[Stored records]
______
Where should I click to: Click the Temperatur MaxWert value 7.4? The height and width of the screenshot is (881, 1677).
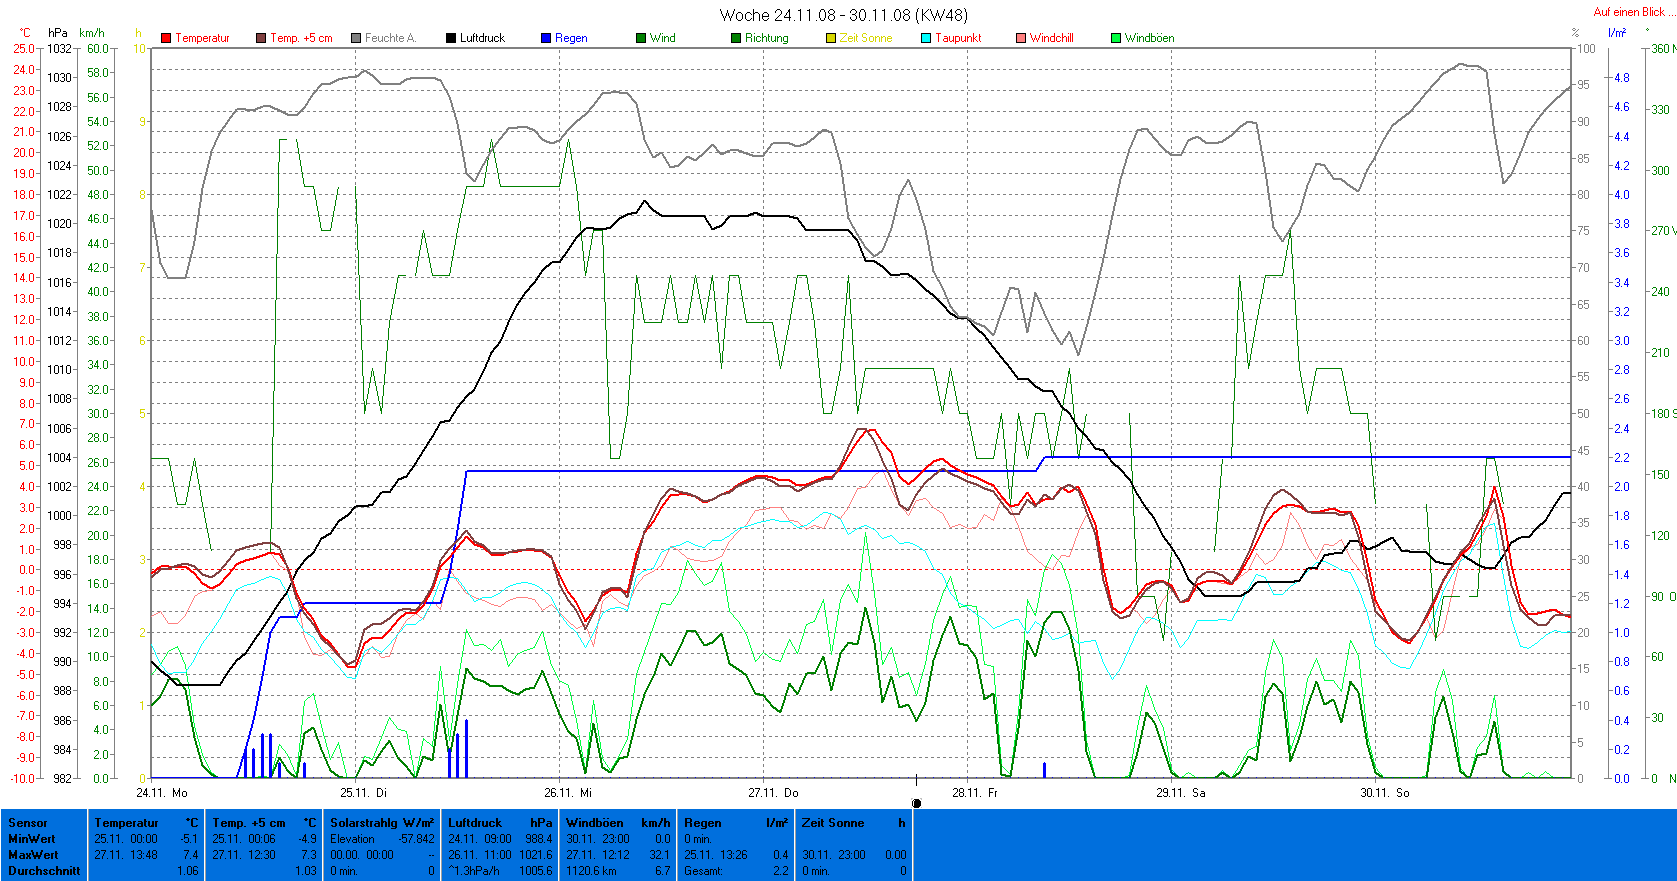190,855
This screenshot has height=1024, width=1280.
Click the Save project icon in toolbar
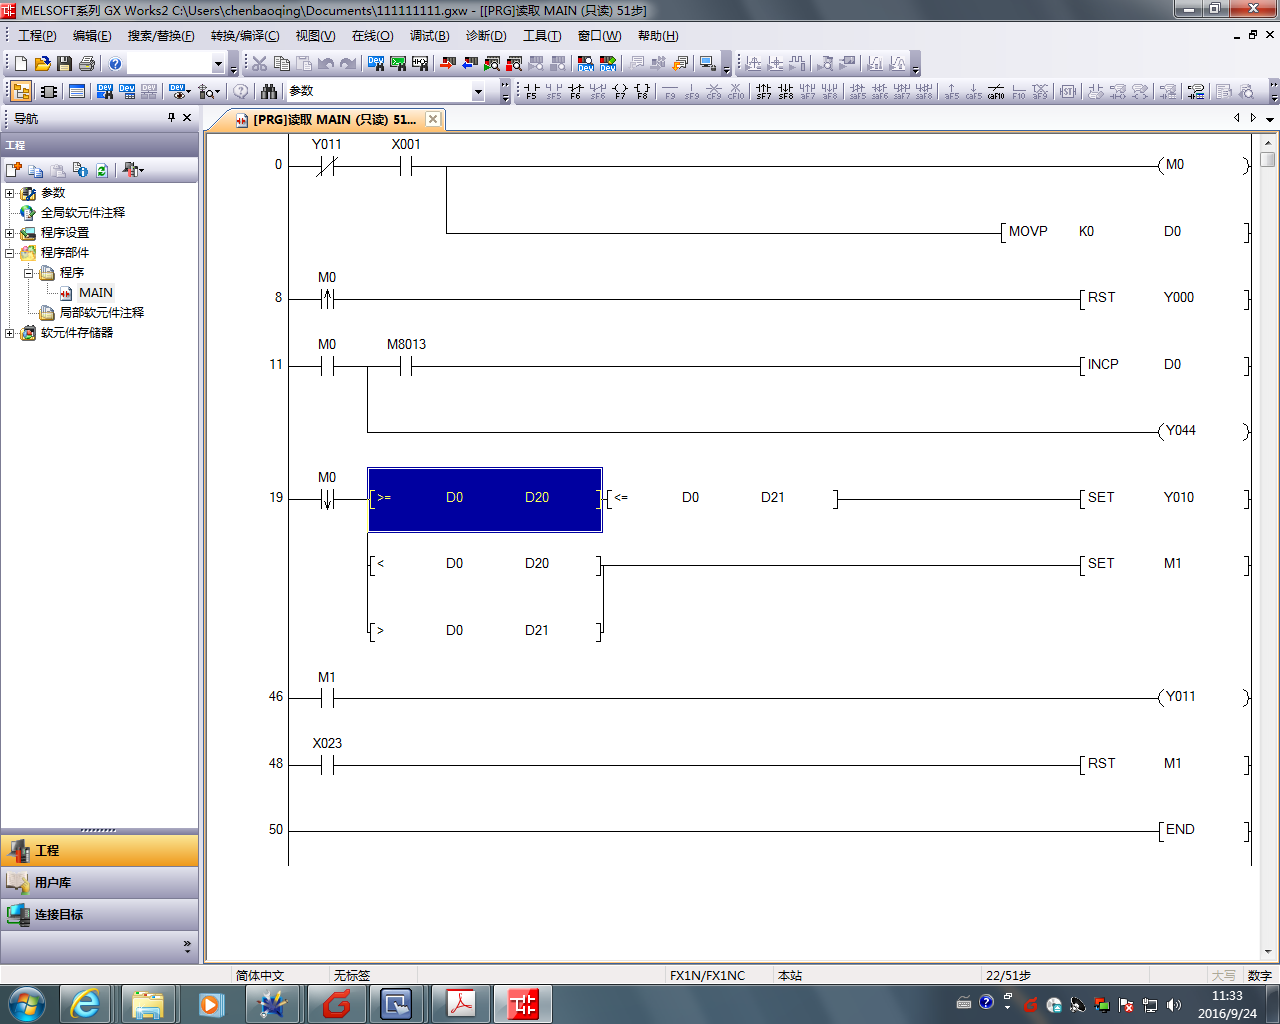coord(65,64)
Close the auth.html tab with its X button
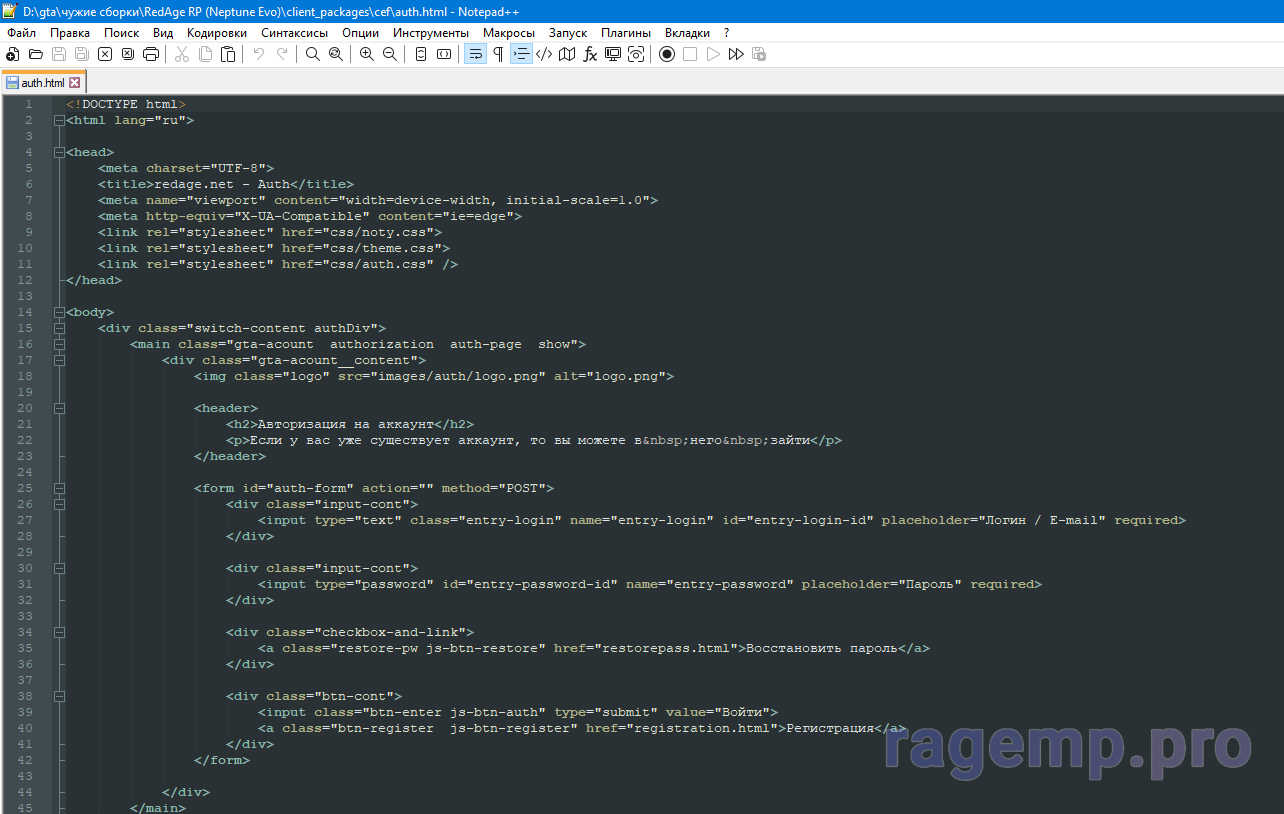The width and height of the screenshot is (1284, 814). pyautogui.click(x=75, y=82)
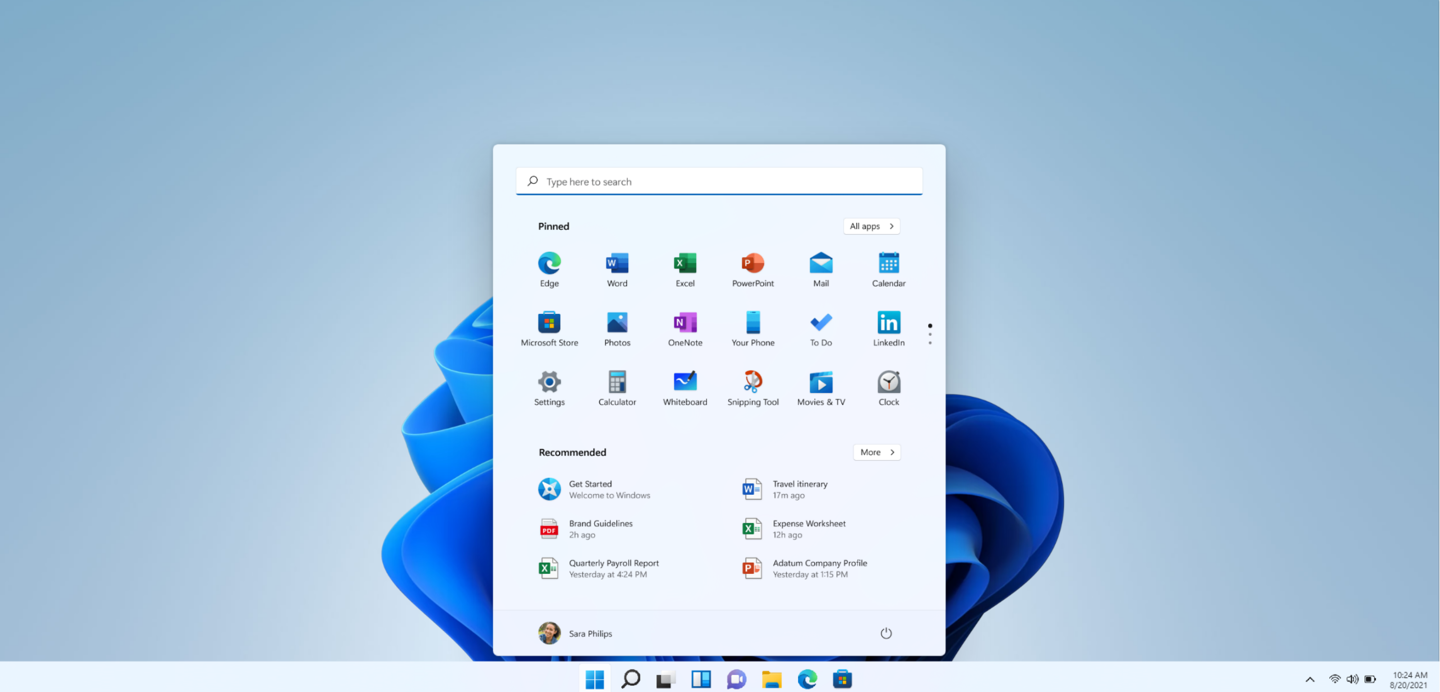The width and height of the screenshot is (1440, 692).
Task: Open Movies & TV
Action: tap(820, 386)
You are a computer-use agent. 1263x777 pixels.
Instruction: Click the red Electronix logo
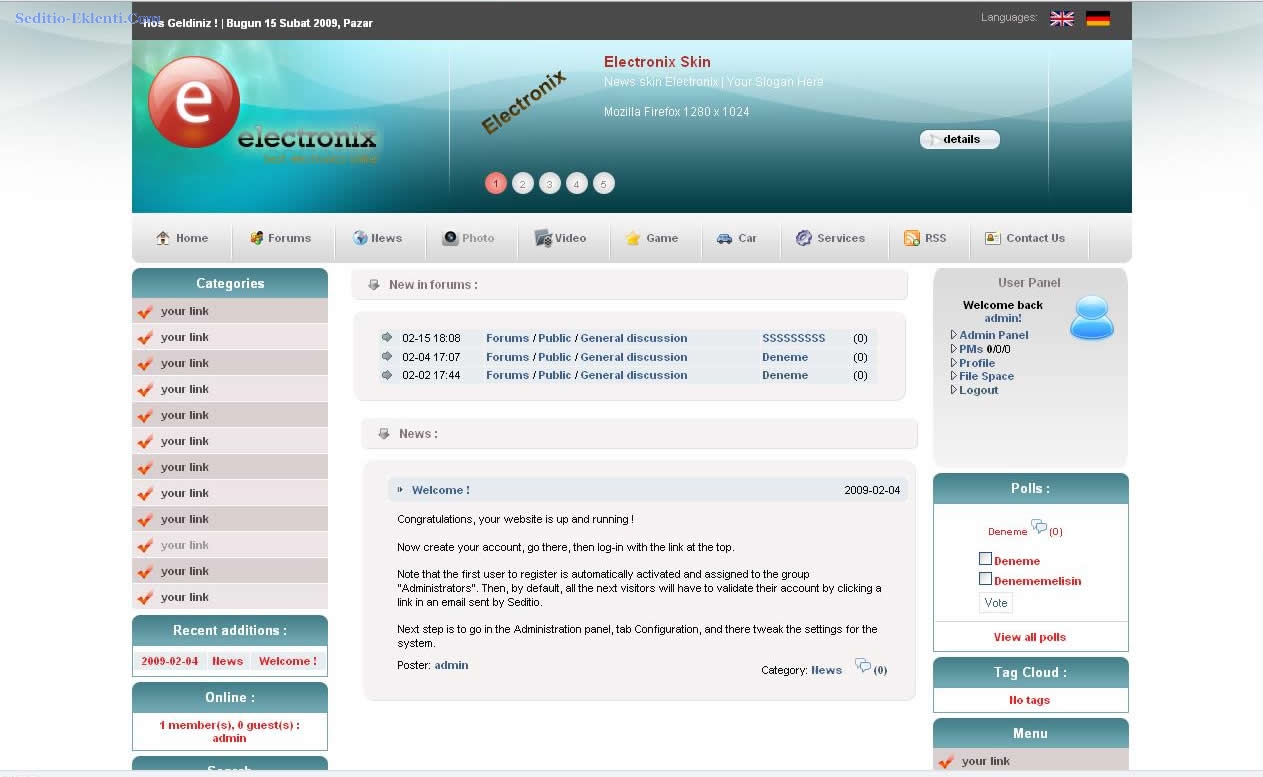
______
» **TASK STATEMENT**
Write out the data once more exactly, omitting the pictures.

» **EXERCISE OUTPUT**
Where should I click to: Click the Temperatur MaxWert value 7.4? The height and width of the screenshot is (881, 1677).
190,855
This screenshot has height=1024, width=1280.
Click the Save project icon in toolbar
coord(65,64)
Close the auth.html tab with its X button
The width and height of the screenshot is (1284, 814). pyautogui.click(x=75, y=82)
The width and height of the screenshot is (1440, 692).
Task: Open Movies & TV
Action: tap(820, 386)
You are a computer-use agent. 1263x777 pixels.
Instruction: Click the red Electronix logo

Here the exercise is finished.